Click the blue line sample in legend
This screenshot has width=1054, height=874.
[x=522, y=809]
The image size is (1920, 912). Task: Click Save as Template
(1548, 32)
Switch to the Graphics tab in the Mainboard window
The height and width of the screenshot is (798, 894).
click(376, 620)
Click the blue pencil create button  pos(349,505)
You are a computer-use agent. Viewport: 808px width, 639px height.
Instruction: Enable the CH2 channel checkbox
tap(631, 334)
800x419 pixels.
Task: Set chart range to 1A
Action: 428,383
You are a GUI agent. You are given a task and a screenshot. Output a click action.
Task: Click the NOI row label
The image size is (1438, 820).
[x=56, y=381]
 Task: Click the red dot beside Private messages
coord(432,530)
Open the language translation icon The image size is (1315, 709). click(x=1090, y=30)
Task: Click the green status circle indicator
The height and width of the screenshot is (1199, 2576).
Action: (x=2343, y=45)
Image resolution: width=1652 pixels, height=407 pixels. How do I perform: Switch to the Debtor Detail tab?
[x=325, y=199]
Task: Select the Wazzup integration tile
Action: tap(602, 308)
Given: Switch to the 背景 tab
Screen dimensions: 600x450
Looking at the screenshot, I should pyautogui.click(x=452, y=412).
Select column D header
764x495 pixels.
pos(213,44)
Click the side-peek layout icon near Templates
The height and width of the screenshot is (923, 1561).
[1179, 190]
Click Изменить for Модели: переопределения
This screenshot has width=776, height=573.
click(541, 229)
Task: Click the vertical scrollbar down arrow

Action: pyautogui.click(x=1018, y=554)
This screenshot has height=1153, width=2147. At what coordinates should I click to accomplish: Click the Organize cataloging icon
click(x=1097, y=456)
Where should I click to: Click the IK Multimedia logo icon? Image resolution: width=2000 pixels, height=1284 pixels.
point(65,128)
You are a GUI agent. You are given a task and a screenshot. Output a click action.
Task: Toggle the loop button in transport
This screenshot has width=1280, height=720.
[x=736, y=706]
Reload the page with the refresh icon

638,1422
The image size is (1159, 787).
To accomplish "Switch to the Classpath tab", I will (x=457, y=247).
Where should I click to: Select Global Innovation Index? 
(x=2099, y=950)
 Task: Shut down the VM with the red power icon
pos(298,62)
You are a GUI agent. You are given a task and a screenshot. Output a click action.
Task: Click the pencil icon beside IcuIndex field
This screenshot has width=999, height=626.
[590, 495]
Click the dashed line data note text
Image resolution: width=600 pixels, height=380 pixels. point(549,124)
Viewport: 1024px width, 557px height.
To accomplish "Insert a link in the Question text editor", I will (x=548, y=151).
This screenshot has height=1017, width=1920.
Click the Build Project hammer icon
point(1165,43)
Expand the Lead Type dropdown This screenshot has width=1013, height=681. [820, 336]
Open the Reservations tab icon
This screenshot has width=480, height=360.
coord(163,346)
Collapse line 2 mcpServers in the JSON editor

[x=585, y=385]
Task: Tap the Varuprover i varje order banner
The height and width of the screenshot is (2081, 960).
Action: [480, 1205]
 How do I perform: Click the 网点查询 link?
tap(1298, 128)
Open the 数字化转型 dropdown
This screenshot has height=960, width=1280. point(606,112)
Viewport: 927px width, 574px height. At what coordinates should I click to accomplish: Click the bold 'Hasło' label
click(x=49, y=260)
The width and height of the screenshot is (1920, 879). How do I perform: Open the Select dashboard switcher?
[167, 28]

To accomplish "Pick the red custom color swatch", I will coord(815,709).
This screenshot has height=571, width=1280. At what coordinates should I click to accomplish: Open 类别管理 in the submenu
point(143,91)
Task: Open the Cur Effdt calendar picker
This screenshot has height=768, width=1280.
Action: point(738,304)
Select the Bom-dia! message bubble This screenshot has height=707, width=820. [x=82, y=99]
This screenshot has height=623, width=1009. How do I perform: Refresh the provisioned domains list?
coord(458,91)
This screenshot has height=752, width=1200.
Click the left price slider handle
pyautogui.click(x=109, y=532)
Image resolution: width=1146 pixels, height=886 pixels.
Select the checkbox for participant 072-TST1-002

__What this task involves__. Please copy every one of the rows above, keeping each line identical to the original.

__Result of this task__.
Click the blue line sample in legend
This screenshot has width=1054, height=874.
[x=522, y=809]
The image size is (1920, 912). Task: Click Save as Template
(1548, 32)
Switch to the Graphics tab in the Mainboard window
The height and width of the screenshot is (798, 894).
click(376, 620)
Click the blue pencil create button  pos(349,505)
You are a computer-use agent. Viewport: 808px width, 639px height.
Instruction: Enable the CH2 channel checkbox
tap(631, 334)
800x419 pixels.
Task: Set chart range to 1A
Action: 428,383
You are a GUI agent. You are given a task and a screenshot. Output a click action.
Task: Click the NOI row label
The image size is (1438, 820).
[x=56, y=381]
 Task: Click the red dot beside Private messages
coord(432,530)
Open the language translation icon The image size is (1315, 709). click(x=1090, y=30)
Task: Click the green status circle indicator
The height and width of the screenshot is (1199, 2576).
Action: (x=2343, y=45)
Image resolution: width=1652 pixels, height=407 pixels. How do I perform: Switch to the Debtor Detail tab?
[x=325, y=199]
Task: Select the Wazzup integration tile
Action: tap(602, 308)
Given: Switch to the 背景 tab
Screen dimensions: 600x450
Looking at the screenshot, I should pyautogui.click(x=452, y=412).
Select column D header
764x495 pixels.
pos(213,44)
Click the side-peek layout icon near Templates
The height and width of the screenshot is (923, 1561).
[1179, 190]
Click Изменить for Модели: переопределения
This screenshot has width=776, height=573.
click(541, 229)
Task: Click the vertical scrollbar down arrow

Action: pyautogui.click(x=1018, y=554)
This screenshot has height=1153, width=2147. At what coordinates should I click to accomplish: Click the Organize cataloging icon
click(x=1097, y=456)
Where should I click to: Click the IK Multimedia logo icon? Image resolution: width=2000 pixels, height=1284 pixels.
point(65,128)
You are a GUI agent. You are given a task and a screenshot. Output a click action.
Task: Toggle the loop button in transport
This screenshot has width=1280, height=720.
[x=736, y=706]
Reload the page with the refresh icon

638,1422
The image size is (1159, 787).
To accomplish "Switch to the Classpath tab", I will (x=457, y=247).
Where should I click to: Select Global Innovation Index? 
(x=2099, y=950)
 Task: Shut down the VM with the red power icon
pos(298,62)
You are a GUI agent. You are given a task and a screenshot. Output a click action.
Task: Click the pencil icon beside IcuIndex field
This screenshot has width=999, height=626.
[590, 495]
Click the dashed line data note text
Image resolution: width=600 pixels, height=380 pixels. point(549,124)
Viewport: 1024px width, 557px height.
To accomplish "Insert a link in the Question text editor", I will (x=548, y=151).
This screenshot has height=1017, width=1920.
Click the Build Project hammer icon
point(1165,43)
Expand the Lead Type dropdown This screenshot has width=1013, height=681. [820, 336]
Open the Reservations tab icon
This screenshot has width=480, height=360.
coord(163,346)
Collapse line 2 mcpServers in the JSON editor

[x=585, y=385]
Task: Tap the Varuprover i varje order banner
The height and width of the screenshot is (2081, 960).
Action: [480, 1205]
 How do I perform: Click the 网点查询 link?
tap(1298, 128)
Open the 数字化转型 dropdown
This screenshot has height=960, width=1280. point(606,112)
Viewport: 927px width, 574px height. At what coordinates should I click to accomplish: Click the bold 'Hasło' label
click(x=49, y=260)
The width and height of the screenshot is (1920, 879). How do I perform: Open the Select dashboard switcher?
[167, 28]

To accomplish "Pick the red custom color swatch", I will coord(815,709).
This screenshot has height=571, width=1280. At what coordinates should I click to accomplish: Open 类别管理 in the submenu
point(143,91)
Task: Open the Cur Effdt calendar picker
This screenshot has height=768, width=1280.
Action: point(738,304)
Select the Bom-dia! message bubble This screenshot has height=707, width=820. [x=82, y=99]
This screenshot has height=623, width=1009. How do I perform: Refresh the provisioned domains list?
coord(458,91)
This screenshot has height=752, width=1200.
Click the left price slider handle
pyautogui.click(x=109, y=532)
Image resolution: width=1146 pixels, height=886 pixels.
Select the checkbox for participant 072-TST1-002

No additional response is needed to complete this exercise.